WHAT YOU NEED TO DO ▸ Reproduce every one of the records below line for line, keeping each character unchanged.

PROVIDED RECORDS ▸
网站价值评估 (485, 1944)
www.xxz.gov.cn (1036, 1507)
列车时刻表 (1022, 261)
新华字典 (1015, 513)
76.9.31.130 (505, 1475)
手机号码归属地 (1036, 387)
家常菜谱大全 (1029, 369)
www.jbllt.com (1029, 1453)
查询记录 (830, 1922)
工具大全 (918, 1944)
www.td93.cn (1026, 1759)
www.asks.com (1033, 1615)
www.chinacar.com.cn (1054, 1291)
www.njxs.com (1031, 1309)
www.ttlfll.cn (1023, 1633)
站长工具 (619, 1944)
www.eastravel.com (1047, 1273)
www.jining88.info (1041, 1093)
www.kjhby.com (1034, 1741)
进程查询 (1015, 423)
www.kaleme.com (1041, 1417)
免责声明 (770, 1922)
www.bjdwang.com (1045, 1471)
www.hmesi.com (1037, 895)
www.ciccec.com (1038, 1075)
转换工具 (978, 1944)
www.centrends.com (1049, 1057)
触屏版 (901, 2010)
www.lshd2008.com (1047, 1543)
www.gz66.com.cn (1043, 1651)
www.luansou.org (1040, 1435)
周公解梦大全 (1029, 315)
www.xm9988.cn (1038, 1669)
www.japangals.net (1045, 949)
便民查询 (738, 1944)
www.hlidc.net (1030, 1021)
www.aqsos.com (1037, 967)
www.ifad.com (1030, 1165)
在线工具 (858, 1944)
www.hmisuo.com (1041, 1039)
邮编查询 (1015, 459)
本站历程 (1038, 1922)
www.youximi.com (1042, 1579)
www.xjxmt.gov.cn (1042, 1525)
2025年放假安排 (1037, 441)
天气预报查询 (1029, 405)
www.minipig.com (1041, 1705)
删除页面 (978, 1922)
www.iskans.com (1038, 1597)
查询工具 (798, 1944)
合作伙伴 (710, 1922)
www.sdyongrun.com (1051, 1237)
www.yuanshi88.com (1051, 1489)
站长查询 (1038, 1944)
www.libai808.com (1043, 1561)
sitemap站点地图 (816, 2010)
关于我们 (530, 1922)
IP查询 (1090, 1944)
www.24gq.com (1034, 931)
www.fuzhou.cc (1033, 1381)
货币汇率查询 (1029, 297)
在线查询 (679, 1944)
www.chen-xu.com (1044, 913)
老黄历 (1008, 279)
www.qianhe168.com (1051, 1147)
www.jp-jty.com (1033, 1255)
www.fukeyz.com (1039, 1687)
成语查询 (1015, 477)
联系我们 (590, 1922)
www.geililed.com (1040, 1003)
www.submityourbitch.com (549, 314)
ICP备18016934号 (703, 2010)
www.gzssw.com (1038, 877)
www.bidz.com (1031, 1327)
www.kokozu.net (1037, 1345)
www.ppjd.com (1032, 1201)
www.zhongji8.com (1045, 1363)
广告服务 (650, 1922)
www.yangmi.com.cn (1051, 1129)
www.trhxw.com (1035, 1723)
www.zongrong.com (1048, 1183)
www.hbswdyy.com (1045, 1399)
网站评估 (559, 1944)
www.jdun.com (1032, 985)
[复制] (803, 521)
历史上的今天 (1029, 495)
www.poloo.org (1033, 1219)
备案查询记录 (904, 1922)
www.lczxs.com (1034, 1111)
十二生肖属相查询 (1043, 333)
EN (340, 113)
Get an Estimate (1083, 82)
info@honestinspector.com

OUTPUT OF THE EXERCISE ▸
网站价值评估 (485, 1944)
www.xxz.gov.cn (1036, 1507)
列车时刻表 (1022, 261)
新华字典 (1015, 513)
76.9.31.130 (505, 1475)
手机号码归属地 (1036, 387)
家常菜谱大全 (1029, 369)
www.jbllt.com (1029, 1453)
查询记录 (830, 1922)
工具大全 (918, 1944)
www.td93.cn (1026, 1759)
www.asks.com (1033, 1615)
www.chinacar.com.cn (1054, 1291)
www.njxs.com (1031, 1309)
www.ttlfll.cn (1023, 1633)
站长工具 (619, 1944)
www.eastravel.com (1047, 1273)
www.jining88.info (1041, 1093)
www.kjhby.com (1034, 1741)
进程查询 (1015, 423)
www.kaleme.com (1041, 1417)
免责声明 (770, 1922)
www.bjdwang.com (1045, 1471)
www.hmesi.com (1037, 895)
www.ciccec.com (1038, 1075)
转换工具 (978, 1944)
www.centrends.com (1049, 1057)
触屏版 (901, 2010)
www.lshd2008.com (1047, 1543)
www.gz66.com.cn (1043, 1651)
www.luansou.org (1040, 1435)
周公解梦大全 (1029, 315)
www.xm9988.cn (1038, 1669)
www.japangals.net (1045, 949)
便民查询 (738, 1944)
www.hlidc.net (1030, 1021)
www.aqsos.com (1037, 967)
www.ifad.com (1030, 1165)
在线工具 (858, 1944)
www.hmisuo.com (1041, 1039)
邮编查询 (1015, 459)
本站历程 (1038, 1922)
www.youximi.com (1042, 1579)
www.xjxmt.gov.cn (1042, 1525)
2025年放假安排 (1037, 441)
天气预报查询 (1029, 405)
www.minipig.com (1041, 1705)
删除页面 (978, 1922)
www.iskans.com (1038, 1597)
查询工具 (798, 1944)
合作伙伴 (710, 1922)
www.sdyongrun.com (1051, 1237)
www.yuanshi88.com (1051, 1489)
站长查询 (1038, 1944)
www.libai808.com (1043, 1561)
sitemap站点地图 (816, 2010)
关于我们 (530, 1922)
IP查询 (1090, 1944)
www.24gq.com (1034, 931)
www.fuzhou.cc (1033, 1381)
货币汇率查询 (1029, 297)
在线查询 (679, 1944)
www.chen-xu.com (1044, 913)
老黄历 (1008, 279)
www.qianhe168.com (1051, 1147)
www.jp-jty.com (1033, 1255)
www.fukeyz.com (1039, 1687)
成语查询 (1015, 477)
联系我们 (590, 1922)
www.geililed.com (1040, 1003)
www.submityourbitch.com (549, 314)
ICP备18016934号 (703, 2010)
www.gzssw.com (1038, 877)
www.bidz.com (1031, 1327)
www.kokozu.net (1037, 1345)
www.ppjd.com (1032, 1201)
www.zhongji8.com (1045, 1363)
广告服务 (650, 1922)
www.yangmi.com.cn (1051, 1129)
www.trhxw.com (1035, 1723)
www.zongrong.com (1048, 1183)
www.hbswdyy.com (1045, 1399)
网站评估 (559, 1944)
www.jdun.com (1032, 985)
[复制] (803, 521)
历史上的今天 (1029, 495)
www.poloo.org (1033, 1219)
备案查询记录 (904, 1922)
www.lczxs.com (1034, 1111)
十二生肖属相查询 (1043, 333)
EN (340, 113)
Get an Estimate (1083, 82)
info@honestinspector.com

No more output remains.